##### LISTED ENTRIES
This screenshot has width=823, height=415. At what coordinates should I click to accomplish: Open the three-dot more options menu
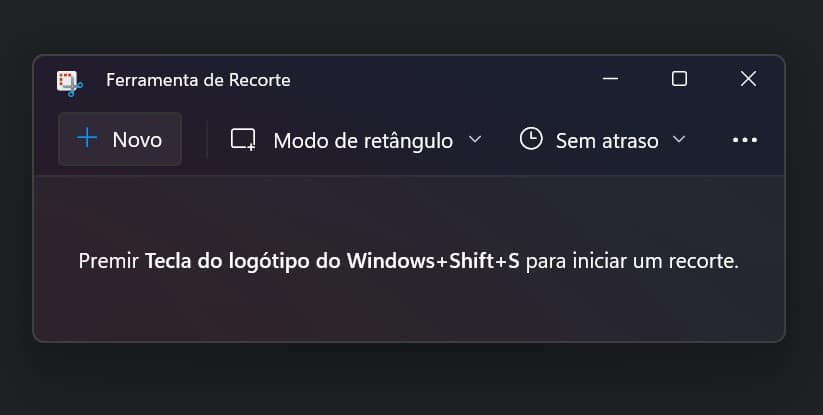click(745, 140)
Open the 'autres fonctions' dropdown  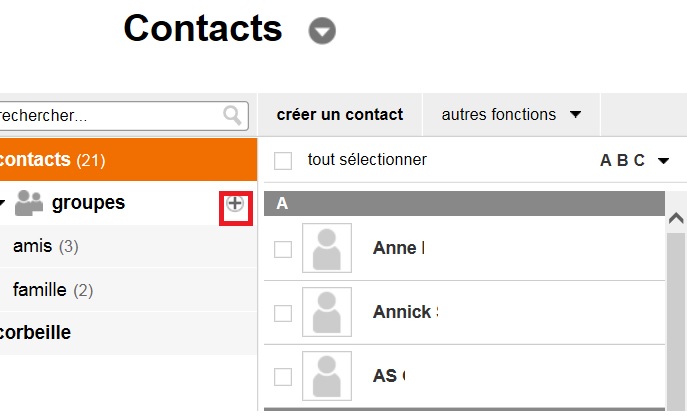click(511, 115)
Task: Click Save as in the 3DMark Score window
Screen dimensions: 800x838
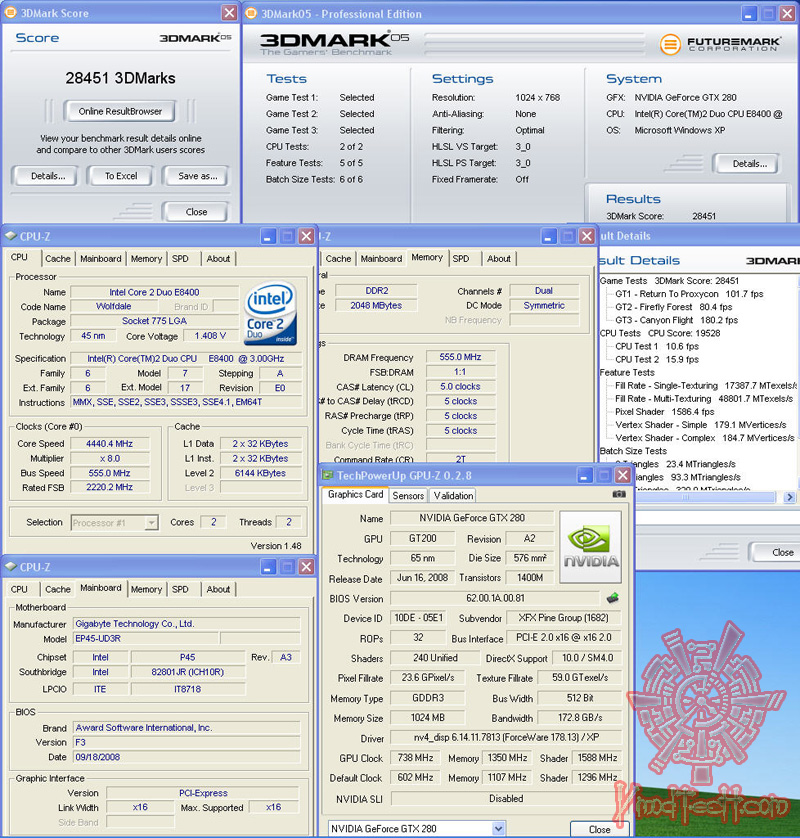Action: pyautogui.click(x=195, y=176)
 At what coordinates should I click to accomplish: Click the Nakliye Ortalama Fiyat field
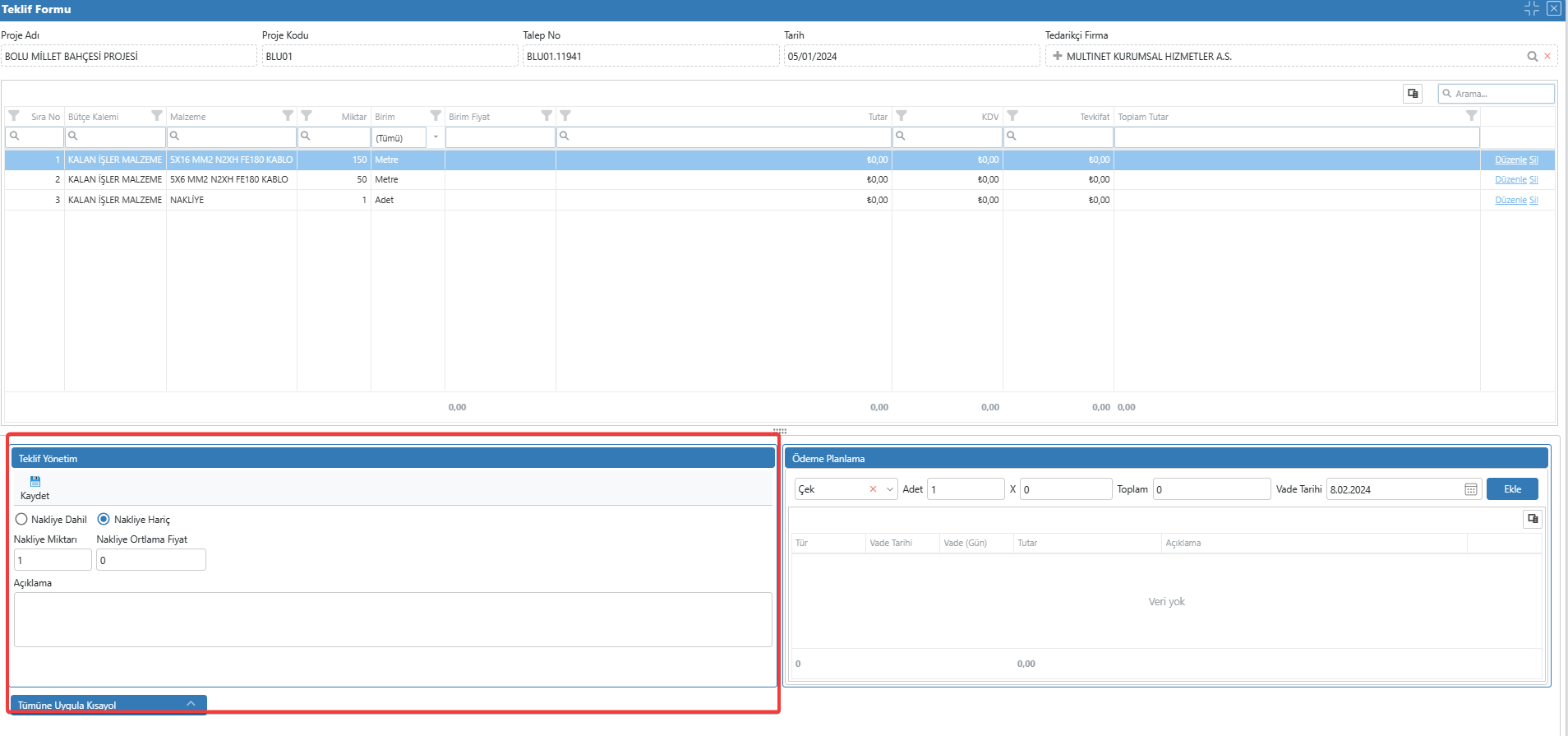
##########
SHORT EXERCISE –
Copy the lines word for word, starting at the line with "Task: Click Save" and continuing through the last of the lines, with both included. Leave the pictures out.

SOLUTION TO THIS EXERCISE –
Task: Click Save as in the 3DMark Score window
Screen dimensions: 800x838
Action: pyautogui.click(x=195, y=176)
 At what coordinates should I click to accomplish: Click the Nakliye Ortalama Fiyat field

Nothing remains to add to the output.